> **INSTRUCTIONS FOR THE TASK**: Determine how many lines in these records hold "agent". Only the number is wanted.

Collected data
·····
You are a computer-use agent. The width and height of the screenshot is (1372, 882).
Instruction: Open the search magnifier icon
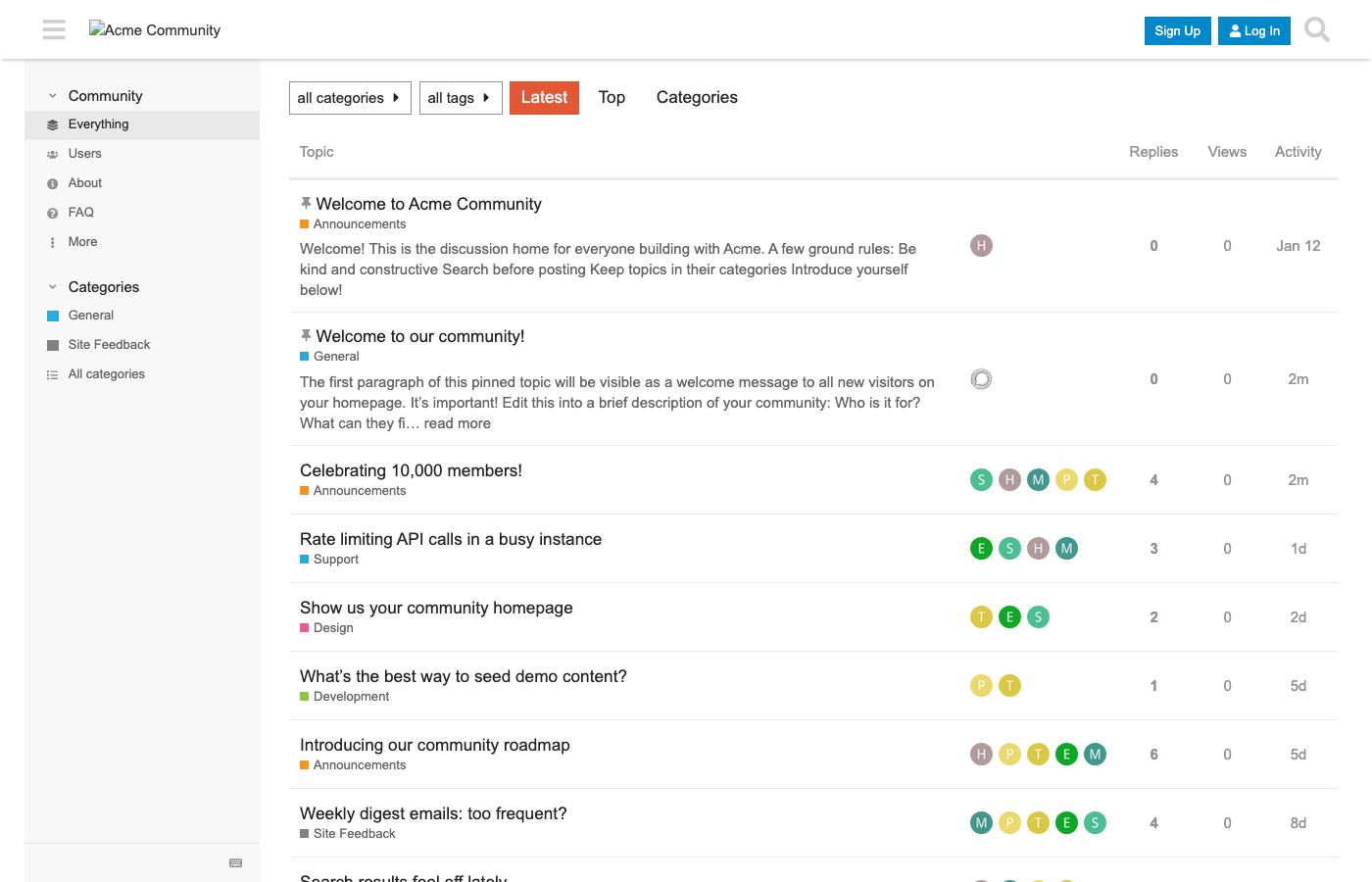(1317, 30)

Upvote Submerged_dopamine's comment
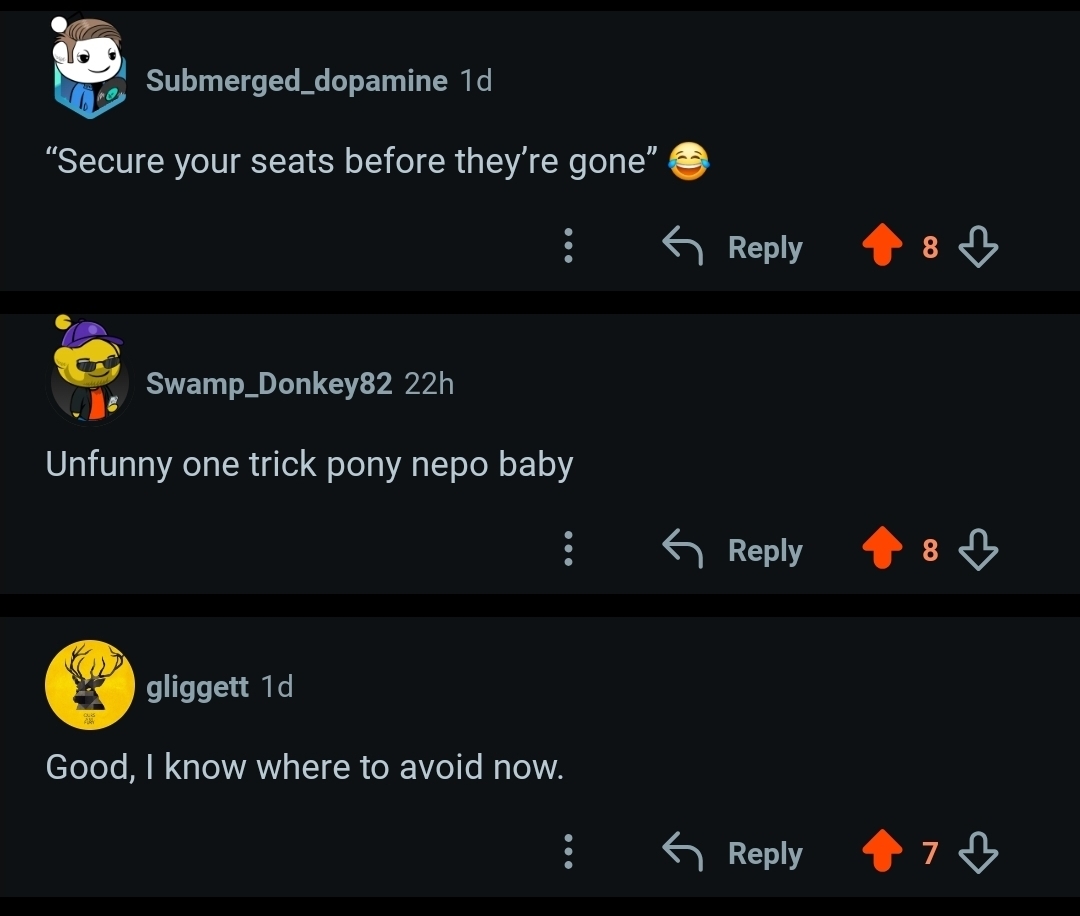[x=881, y=247]
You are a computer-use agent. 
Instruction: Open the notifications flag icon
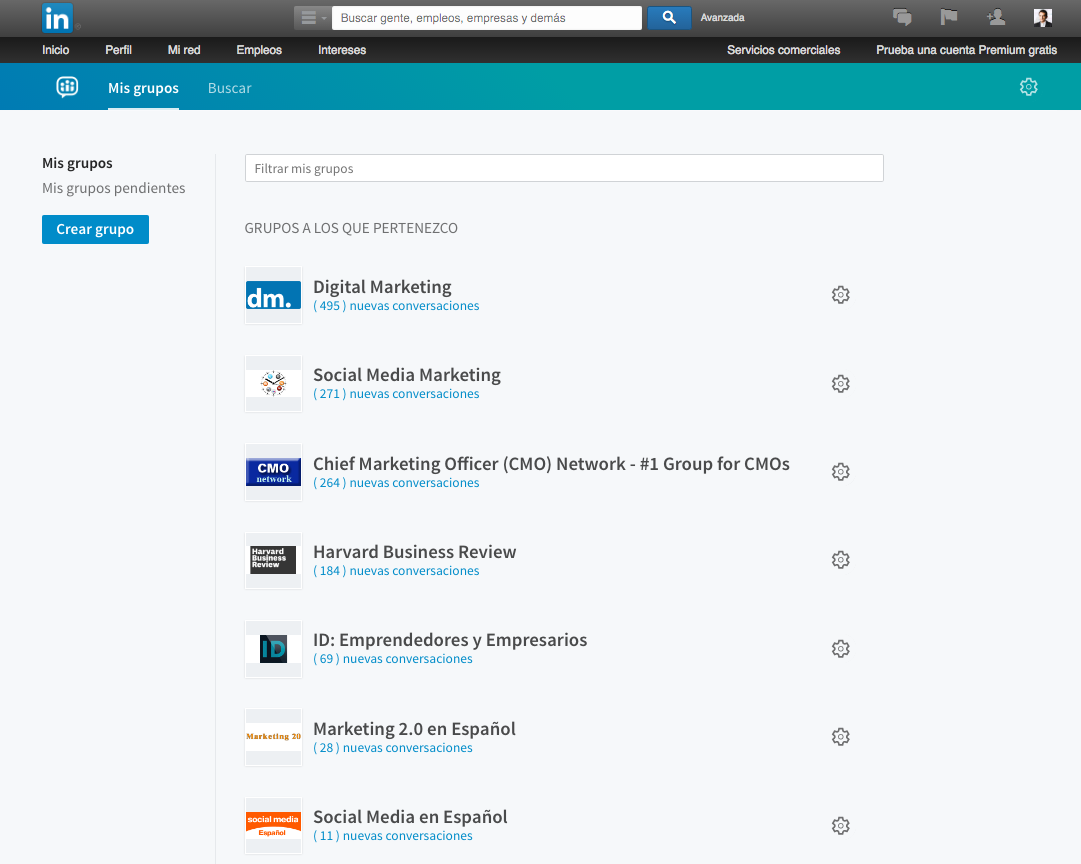coord(949,17)
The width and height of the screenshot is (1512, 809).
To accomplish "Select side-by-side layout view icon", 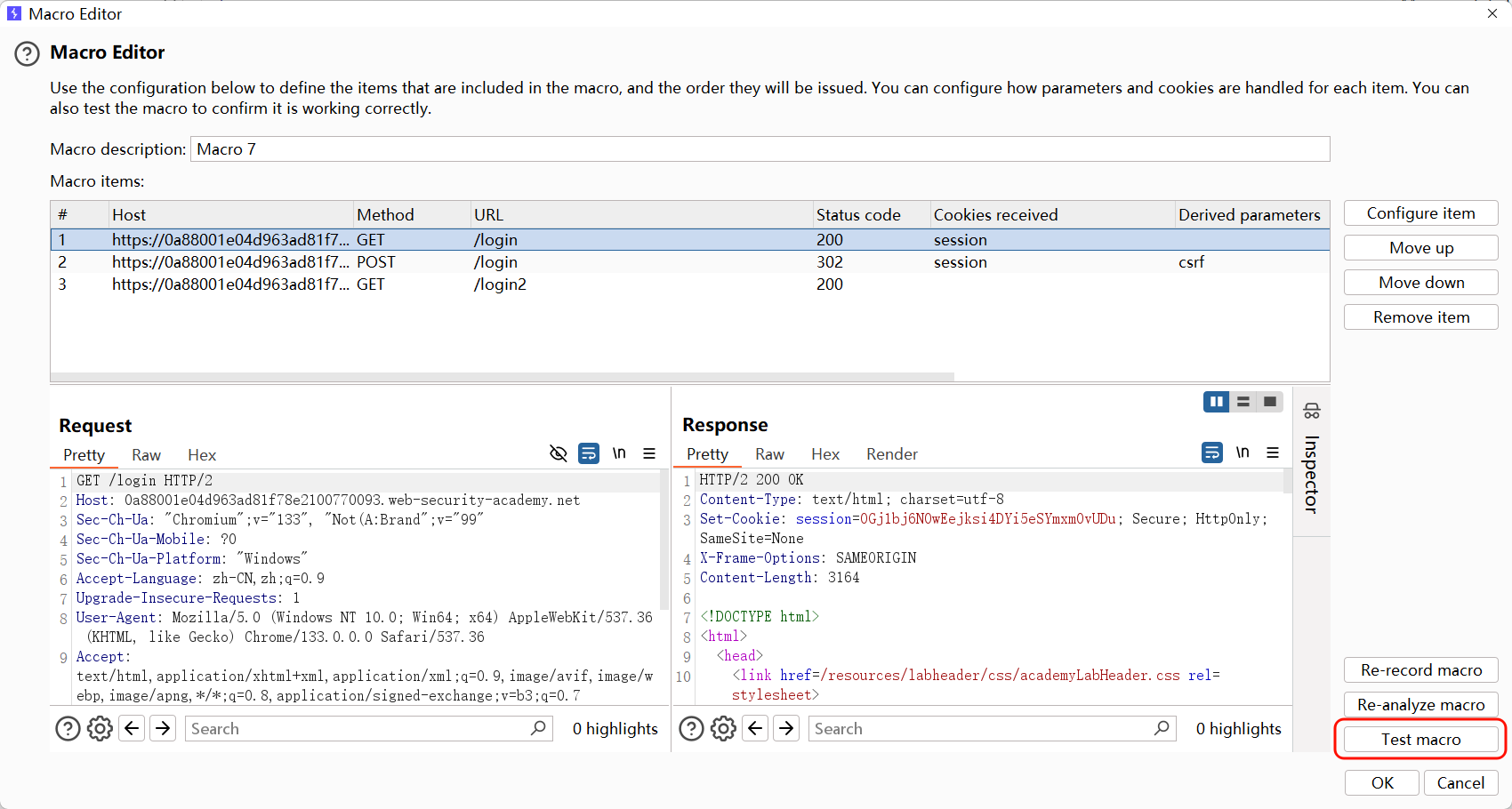I will [1216, 402].
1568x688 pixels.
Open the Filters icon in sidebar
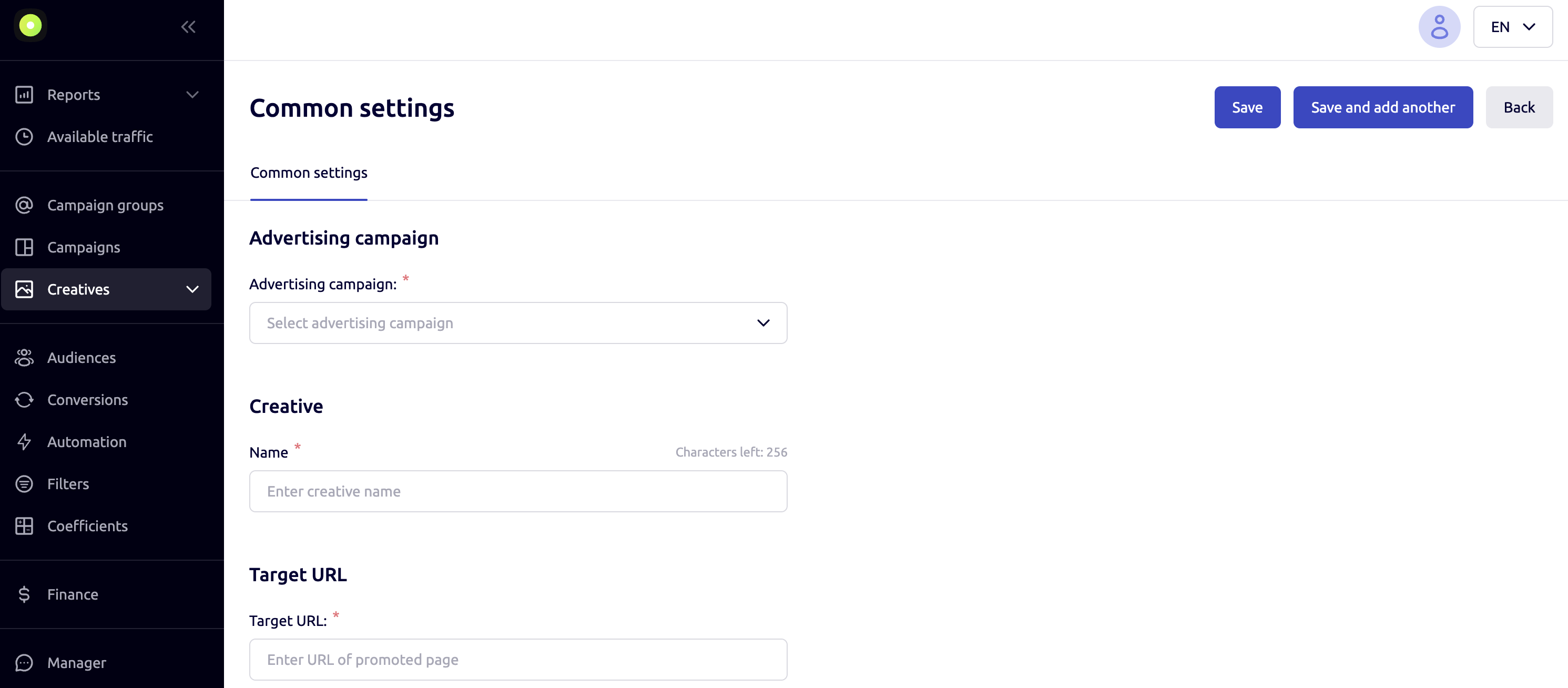click(24, 483)
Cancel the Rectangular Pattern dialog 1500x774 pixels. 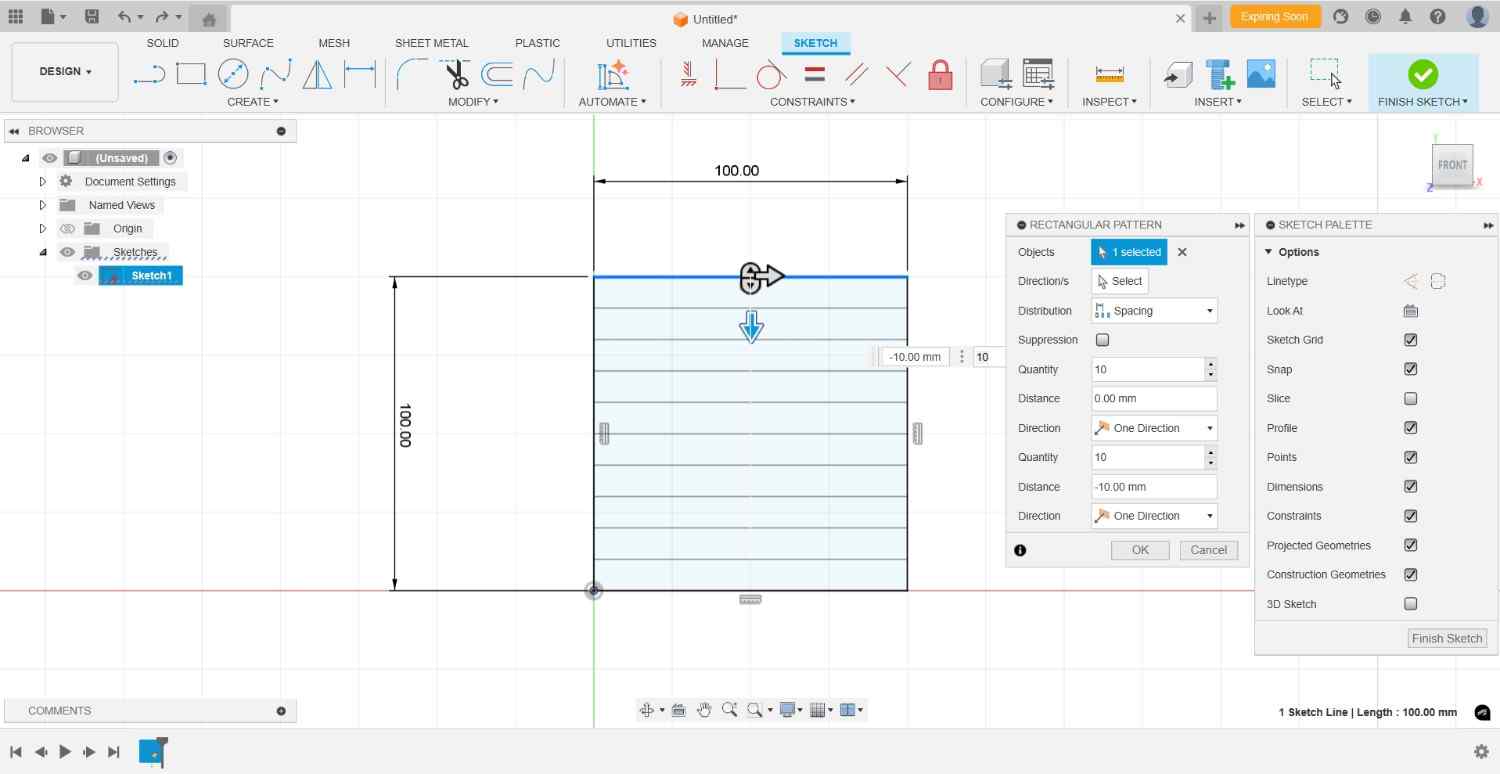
·····
> **OUTPUT FOR THIS EXERCISE**: 2